Anna is content to remain close to the Major’s side. Where Hewlett is, she knows she will find safety, friendship, and comfort. Especially, when he has gone through such extreme measures on her behalf. No one has ever done as much to keep her alive as Edmund has; not even some of her dearest friends.
“Tread lightly,” Edmund murmurs. His tone is barely audible to his own ears above the thundering of his heart. He hopes that his words are just loud enough to reach Anna’s. Root-beer and foam hues shift to observe if the light of recognition will appear within the brunette’s eyes in regard to his command.
Edmund’s hushed words startle her from her muddied thoughts. Anna’s maple-syrup pools flicker over to the Major, taking a fraction of a moment to saturate in his words and their meaning. Heeding his warning, Anna ventures guardedly forward. Her fingers instinctively grab at where her long skirts usually hung, to lift them out of the way, only to clasp thin air. A sigh of relief escapes her as she discovers how much easier breeches made traversing the rough terrain. Traveling through the thickets and dense brush usually took ages and a great deal of care. Especially, when worrying about ripping the delicate and expensive fabric of skirts. In a uniform, no such attentiveness was required.

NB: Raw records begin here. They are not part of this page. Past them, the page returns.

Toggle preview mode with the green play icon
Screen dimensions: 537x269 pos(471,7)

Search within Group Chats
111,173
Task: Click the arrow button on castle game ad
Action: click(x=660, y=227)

The first few crackles of twigs beneath their feet and the flapping wings of fleeing birds drive the Major’s gaze back to the clearing. Anxiety fills his veins and pulses rhythmically inside of his chest. Realizing that no alert patrol is racing in their direction, he allows himself to relax a little.
When they get far enough away from the camp, Hewlett grabs Anna’s arm and encourages her to proceed as fast as she finds possible. He knows that she is probably not only injured but also dehydrated and starving. Those were additional problems he’d be sure to remedy as soon as he could. Right now, he had to make sure they evade capture.
The lingering shadows are slow in their retreat of the forest, hampering the swift progress of their plight. At every turn, there were awkwardly jutting out branches, thick thistles, sharp thorn bushes, and unevenly raised roots. Fortunately, Edmund and Anna happen to be agile enough to dodge a good number of the unexpected obstacles. Those that couldn’t be avoided were dealt with as appropriately and quietly as possible.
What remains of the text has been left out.